Want to get into the Women's World Cup—but no idea where to start? Football journalist Kelly Welles offers an easy, four-step guideby Kelly Welles / June 3, 2019 / Leave a comment
The arrival of the Premier League in 1992 has been blamed for many things, but creating among a significant portion of the nation’s population a pathological dependence on rich men running around a flash stadium is rarely one of them. Men’s football has turned into something of a pantomime with its seasonal unveiling of heroes, villains, batshit plotlines and tropes. What’s more, it’s one we all seem to know.
Hence why, this year, we’re all side-eying the Women’s World Cup. It’s a bit awkward, trying to catch its eye without looking too keen, horribly uncertain as to how to make our move and yet desperate to get involved.

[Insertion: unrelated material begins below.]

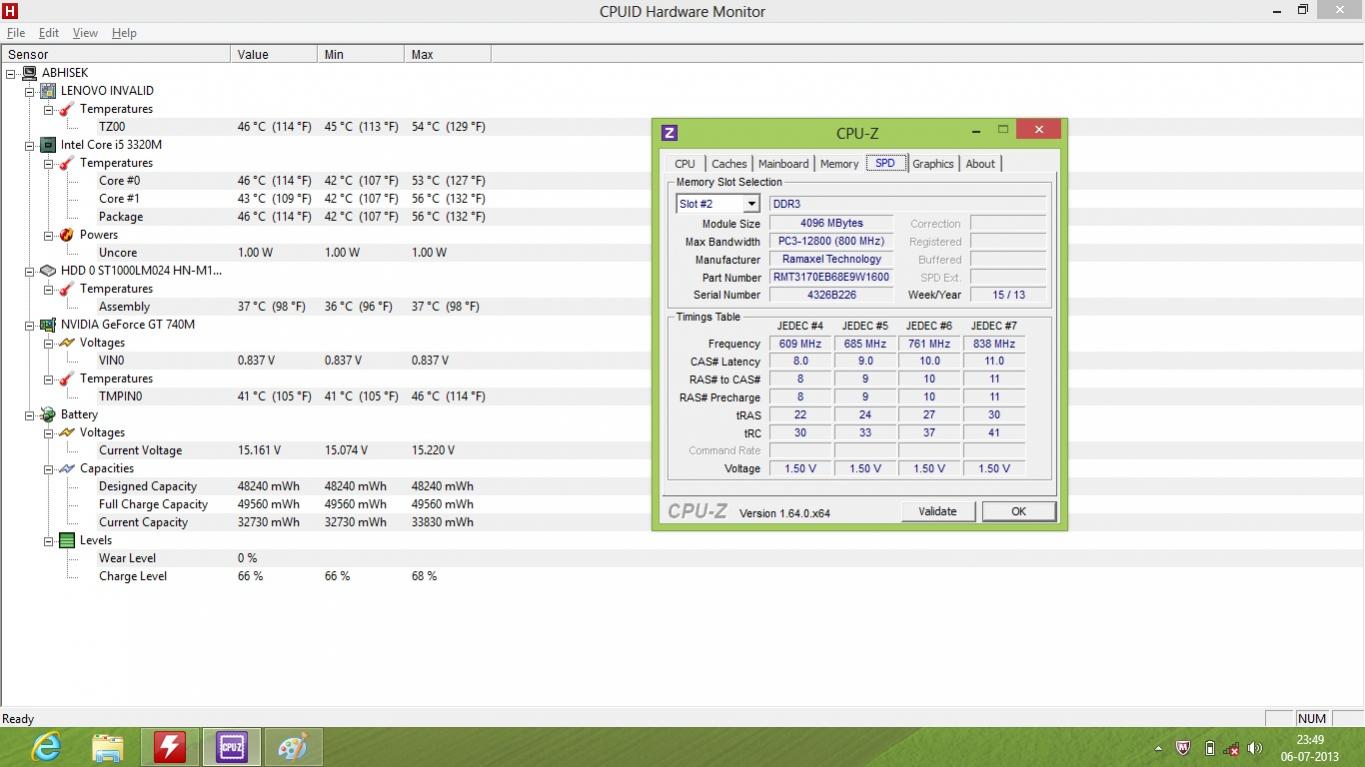Collapse the ABHISEK root tree node
The width and height of the screenshot is (1365, 767).
pos(11,73)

As a woman and a football writer, I should be all over women’s football like Martin Keown on Ruud van Nistelrooy—but that couldn’t be further from the truth. I struggle to connect. I only know a few players. I’ve only seen a few games.
But while I don’t intend to patronise those who have been working in women’s football by suggesting my interest in the men’s game makes me an expert, I do want to support and promote something that will inspire young girls in a way I never experienced. We have all the tools to get into Women’s football. We just need to apply them. Here’s how.

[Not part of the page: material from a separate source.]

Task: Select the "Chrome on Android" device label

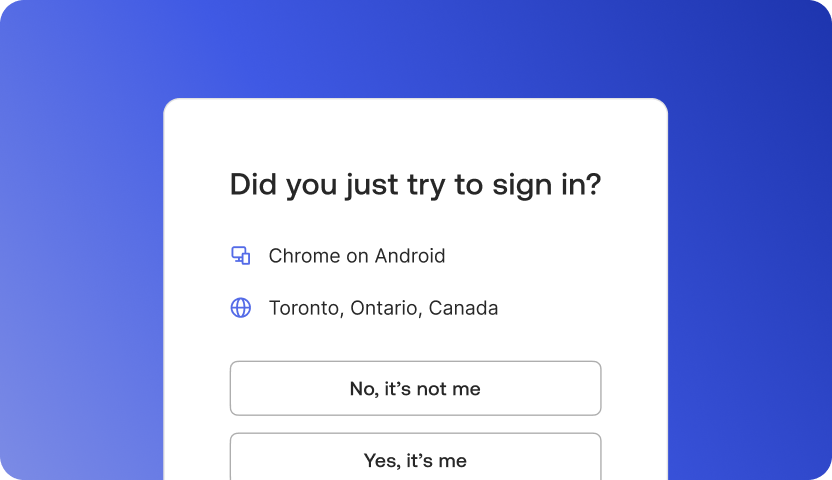Action: pos(357,256)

Buy the sticker book. If anything signifies a levelling up of this competition, it’s that Panini got involved. A must for any self-respecting football nerd, the sticker album is a treasure trove of opportunity. This is your first opportunity to size up the opposition, panic that England look daft in their photos and analyse who’s got the best hair in the world.
This sticker book comes with a World Cup wall chart enabling one to calculate complex paths to the final and panic that we’re going to meet Germany in the semis.
Much is different about women’s football—but Germany’s threat level is not.
Work out your optimum immersion period. Ask anyone who loves football what the best thing about major tournaments is, and they’ll go dreamy eyed and dribbly while they say “three games a day.” A football fan’s schedule during opening fortnight is watching matches intently, filling in an Excel spreadsheet as the results come in and trying to stuff the rest of their life into the hour or so between games.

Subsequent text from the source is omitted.